* The data:
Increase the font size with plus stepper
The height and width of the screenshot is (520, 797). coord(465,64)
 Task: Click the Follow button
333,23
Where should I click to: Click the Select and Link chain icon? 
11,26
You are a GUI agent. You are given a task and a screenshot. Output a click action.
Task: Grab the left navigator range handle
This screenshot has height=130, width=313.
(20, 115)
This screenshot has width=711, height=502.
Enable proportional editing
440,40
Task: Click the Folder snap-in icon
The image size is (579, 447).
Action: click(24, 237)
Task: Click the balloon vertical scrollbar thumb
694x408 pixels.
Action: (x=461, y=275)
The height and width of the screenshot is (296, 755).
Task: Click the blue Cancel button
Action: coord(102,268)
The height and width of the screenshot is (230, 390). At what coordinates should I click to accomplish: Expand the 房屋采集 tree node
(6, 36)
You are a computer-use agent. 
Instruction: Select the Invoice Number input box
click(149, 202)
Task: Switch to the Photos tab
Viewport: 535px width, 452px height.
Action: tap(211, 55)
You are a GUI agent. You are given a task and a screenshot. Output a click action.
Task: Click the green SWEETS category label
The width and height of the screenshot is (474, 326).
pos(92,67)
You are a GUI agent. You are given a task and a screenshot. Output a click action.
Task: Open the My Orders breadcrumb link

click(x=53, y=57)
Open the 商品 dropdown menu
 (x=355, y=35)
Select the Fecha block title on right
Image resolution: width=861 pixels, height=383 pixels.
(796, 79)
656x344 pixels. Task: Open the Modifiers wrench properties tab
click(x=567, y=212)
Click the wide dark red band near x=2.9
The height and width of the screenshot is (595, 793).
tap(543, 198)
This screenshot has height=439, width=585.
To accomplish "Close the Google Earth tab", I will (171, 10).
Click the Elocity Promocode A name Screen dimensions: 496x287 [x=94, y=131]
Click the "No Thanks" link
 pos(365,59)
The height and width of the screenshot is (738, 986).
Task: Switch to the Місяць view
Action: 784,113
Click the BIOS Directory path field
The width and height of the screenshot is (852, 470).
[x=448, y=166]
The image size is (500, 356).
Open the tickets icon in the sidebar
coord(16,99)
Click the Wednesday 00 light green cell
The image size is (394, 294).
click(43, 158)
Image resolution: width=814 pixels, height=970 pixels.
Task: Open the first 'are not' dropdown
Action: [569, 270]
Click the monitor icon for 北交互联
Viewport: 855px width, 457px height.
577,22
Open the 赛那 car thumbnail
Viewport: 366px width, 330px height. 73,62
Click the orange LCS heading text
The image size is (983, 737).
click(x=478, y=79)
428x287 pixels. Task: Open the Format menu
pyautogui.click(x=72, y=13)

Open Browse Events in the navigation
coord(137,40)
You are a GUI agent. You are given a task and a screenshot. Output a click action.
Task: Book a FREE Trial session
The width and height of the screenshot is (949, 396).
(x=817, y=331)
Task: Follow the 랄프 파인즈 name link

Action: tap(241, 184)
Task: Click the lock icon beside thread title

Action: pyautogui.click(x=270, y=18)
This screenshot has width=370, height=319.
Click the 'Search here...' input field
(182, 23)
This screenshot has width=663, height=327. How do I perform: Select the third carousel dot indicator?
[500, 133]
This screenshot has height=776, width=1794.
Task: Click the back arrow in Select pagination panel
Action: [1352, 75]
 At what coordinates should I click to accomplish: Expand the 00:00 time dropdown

* Assignment:
Output the listing exactly. Leave no line out.

* Reply:
Increase the font size with plus stepper
The height and width of the screenshot is (520, 797). coord(465,64)
 Task: Click the Follow button
333,23
Where should I click to: Click the Select and Link chain icon? 
11,26
You are a GUI agent. You are given a task and a screenshot. Output a click action.
Task: Grab the left navigator range handle
This screenshot has height=130, width=313.
(20, 115)
This screenshot has width=711, height=502.
Enable proportional editing
440,40
Task: Click the Folder snap-in icon
The image size is (579, 447).
Action: click(24, 237)
Task: Click the balloon vertical scrollbar thumb
694x408 pixels.
Action: (x=461, y=275)
The height and width of the screenshot is (296, 755).
Task: Click the blue Cancel button
Action: coord(102,268)
The height and width of the screenshot is (230, 390). At what coordinates should I click to accomplish: Expand the 房屋采集 tree node
(6, 36)
You are a computer-use agent. 
Instruction: Select the Invoice Number input box
click(149, 202)
Task: Switch to the Photos tab
Viewport: 535px width, 452px height.
Action: tap(211, 55)
You are a GUI agent. You are given a task and a screenshot. Output a click action.
Task: Click the green SWEETS category label
The width and height of the screenshot is (474, 326).
pos(92,67)
You are a GUI agent. You are given a task and a screenshot. Output a click action.
Task: Open the My Orders breadcrumb link

click(x=53, y=57)
Open the 商品 dropdown menu
 (x=355, y=35)
Select the Fecha block title on right
Image resolution: width=861 pixels, height=383 pixels.
(796, 79)
656x344 pixels. Task: Open the Modifiers wrench properties tab
click(x=567, y=212)
Click the wide dark red band near x=2.9
The height and width of the screenshot is (595, 793).
tap(543, 198)
This screenshot has height=439, width=585.
To accomplish "Close the Google Earth tab", I will (171, 10).
Click the Elocity Promocode A name Screen dimensions: 496x287 [x=94, y=131]
Click the "No Thanks" link
 pos(365,59)
The height and width of the screenshot is (738, 986).
Task: Switch to the Місяць view
Action: 784,113
Click the BIOS Directory path field
The width and height of the screenshot is (852, 470).
[x=448, y=166]
The image size is (500, 356).
Open the tickets icon in the sidebar
coord(16,99)
Click the Wednesday 00 light green cell
The image size is (394, 294).
click(43, 158)
Image resolution: width=814 pixels, height=970 pixels.
Task: Open the first 'are not' dropdown
Action: [569, 270]
Click the monitor icon for 北交互联
Viewport: 855px width, 457px height.
577,22
Open the 赛那 car thumbnail
Viewport: 366px width, 330px height. 73,62
Click the orange LCS heading text
The image size is (983, 737).
click(x=478, y=79)
428x287 pixels. Task: Open the Format menu
pyautogui.click(x=72, y=13)

Open Browse Events in the navigation
coord(137,40)
You are a GUI agent. You are given a task and a screenshot. Output a click action.
Task: Book a FREE Trial session
The width and height of the screenshot is (949, 396).
(x=817, y=331)
Task: Follow the 랄프 파인즈 name link

Action: tap(241, 184)
Task: Click the lock icon beside thread title

Action: pyautogui.click(x=270, y=18)
This screenshot has width=370, height=319.
Click the 'Search here...' input field
(182, 23)
This screenshot has width=663, height=327. How do I perform: Select the third carousel dot indicator?
[500, 133]
This screenshot has height=776, width=1794.
Task: Click the back arrow in Select pagination panel
Action: [1352, 75]
 At what coordinates should I click to accomplish: Expand the 00:00 time dropdown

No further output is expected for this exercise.